◆ Exercise tasks:
**A)** In the seed germination passage, how does the seed bank at the safari park define germination?
**B)** Write what follows the final sentence of the seed germination passage.
───── Supplied text ─────
One of the projects I get to work on involves germination studies. Germination can be defined differently in an experiment. Some scientists define it as the emergence of the radical (the first root), but for the seed bank here at the safari park it is defined as the emergence of the radical and the emergence of at least one cotyledon (first leaf). This is because some seeds may have enough energy to produce the tip of a root but then lack the ability to develop further.

When seeds are placed into a long term cold storage facility they can remain viable for decades, but when they go dormant for that length of time it can be a very difficult to get them to “wake up” again. In nature seed germination is triggered by a variety of factors; fire, water, and temperature changes are some of the main contributors to germination. To test the germination ability of seeds that have been placed into storage we have to try different triggers on them. In order to determine which triggers are effective, scientists look at a things like the natural habitat of the species and what triggers have worked on closely related species. Coming up with the correct combinations can be a time consuming, yet fascinating puzzle. The process is further complicated by the fact that species require different combinations depending on how long they have been in storage. For example, a trigger that works for seeds that have been stored for ten years may not work for seeds that have been stored for fifty years. Another complicating variable is that even within the same species different populations may be reproductively isolated enough that their seeds have different requirements, and just to add insult to injury, the same population of individuals may differ slightly year to year due to environmental conditions. Despite all these frustrating details that have to be taken into account, germination testing is an extremely important area of study, because whats the point of seed banks if we are unable to use the seeds?
───── Provided data ─────
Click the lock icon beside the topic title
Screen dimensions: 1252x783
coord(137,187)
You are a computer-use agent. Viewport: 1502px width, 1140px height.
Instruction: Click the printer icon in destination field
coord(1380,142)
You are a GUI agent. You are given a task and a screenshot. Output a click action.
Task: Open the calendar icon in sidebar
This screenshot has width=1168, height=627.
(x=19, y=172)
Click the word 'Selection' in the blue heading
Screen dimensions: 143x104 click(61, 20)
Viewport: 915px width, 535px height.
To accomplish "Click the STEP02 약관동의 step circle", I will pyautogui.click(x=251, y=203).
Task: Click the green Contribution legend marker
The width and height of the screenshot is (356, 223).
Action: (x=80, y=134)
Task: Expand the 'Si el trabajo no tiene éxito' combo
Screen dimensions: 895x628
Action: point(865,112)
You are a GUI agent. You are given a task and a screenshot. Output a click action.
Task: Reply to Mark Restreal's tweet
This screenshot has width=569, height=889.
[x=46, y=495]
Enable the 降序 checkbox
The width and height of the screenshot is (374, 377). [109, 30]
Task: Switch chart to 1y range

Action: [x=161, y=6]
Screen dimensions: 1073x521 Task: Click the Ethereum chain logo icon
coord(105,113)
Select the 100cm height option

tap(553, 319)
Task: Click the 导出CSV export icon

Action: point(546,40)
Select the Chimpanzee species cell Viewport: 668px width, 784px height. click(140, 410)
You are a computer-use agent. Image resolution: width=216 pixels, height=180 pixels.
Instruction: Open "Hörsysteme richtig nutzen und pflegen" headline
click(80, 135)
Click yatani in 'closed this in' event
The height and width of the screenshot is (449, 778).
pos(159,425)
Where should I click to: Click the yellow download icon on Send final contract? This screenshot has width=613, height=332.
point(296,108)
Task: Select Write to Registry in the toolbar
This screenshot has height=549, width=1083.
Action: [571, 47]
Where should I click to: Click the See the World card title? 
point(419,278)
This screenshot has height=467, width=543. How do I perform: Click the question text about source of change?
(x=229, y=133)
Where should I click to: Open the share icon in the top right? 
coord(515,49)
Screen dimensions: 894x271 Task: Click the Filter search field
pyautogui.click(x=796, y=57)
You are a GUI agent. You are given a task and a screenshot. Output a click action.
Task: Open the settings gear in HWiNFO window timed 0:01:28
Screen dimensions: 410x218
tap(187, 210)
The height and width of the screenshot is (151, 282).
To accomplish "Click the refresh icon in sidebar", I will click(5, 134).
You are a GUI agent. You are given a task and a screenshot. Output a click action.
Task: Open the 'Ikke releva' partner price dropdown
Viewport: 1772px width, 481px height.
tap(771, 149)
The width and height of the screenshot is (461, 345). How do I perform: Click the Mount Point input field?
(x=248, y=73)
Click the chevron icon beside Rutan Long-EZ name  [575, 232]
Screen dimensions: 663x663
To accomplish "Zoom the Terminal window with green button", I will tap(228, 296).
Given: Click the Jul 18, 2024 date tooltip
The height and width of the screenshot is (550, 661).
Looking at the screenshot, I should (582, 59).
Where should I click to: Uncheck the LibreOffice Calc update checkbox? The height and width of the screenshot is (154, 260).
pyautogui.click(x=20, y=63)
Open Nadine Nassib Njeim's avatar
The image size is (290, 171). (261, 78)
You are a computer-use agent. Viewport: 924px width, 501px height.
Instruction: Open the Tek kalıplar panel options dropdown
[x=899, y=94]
─────
◆ Task responses:
**A)** As the emergence of the radical and of at least one cotyledon.

**B)**
At the Safari Park, seeds that are to be tested are chosen based on the length of time the have been in cold storage. Twenty or so seed lots that have been placed into storage around the same time period are removed and soaked in water over night before different triggers are tested on them. For some seed lots this initial soaking is the only stimulus they need. Some of the other tests we perform include:

Smoke Water:
In nature, one environmental condition that triggers germination is fire. Either heat, the chemicals released by burned plant matter, or a combination of the two causes seeds to come out of dormancy. To mimic the chemicals released by burned plants we collect samples of different chaparral species and turn them into charcoal, which is then mixed in water to give us “smoke water”. In some cases, when this water is absorbed through the seed coat it triggers the seed to grow.

Running Water:
For some species, especially those that live in very dry areas like the desert, being triggered by only water can be a bad thing. For example, if rain fell for too short of a time period and triggered the germination and growth of a species, that species would not have enough resources to reach maturity. One way that seeds measure the amount of rainfall is by the amount of small abrasions they receive. When there is enough water to tumble them over rocks and sand (which cuts up their seed coats and causes small abrasions), seeds “know” that there is enough of the resource to sustain them through their life cycle so that they can reproduce. The small abrasions allow the water to penetrate the seed coat. To replicate this process we run water over seeds and gravel so that they rub together in a similar way.

Cold Stratification:
One of the other tests we do is expose the seeds to different temperatures. Seeds “know” when it is time to grow by measuring the changes in the seasons. The passage of time is determined by the changes in temperature. Winter exposes the seeds to a long cold period and plants will germinate in expectation of the Spring that is to follow. The length and degree of the gold snap varies buy the theory behind it remains the same.
The whole process of germination testing is really interesting and really annoying, but I’m glad I got to learn about it in my internship.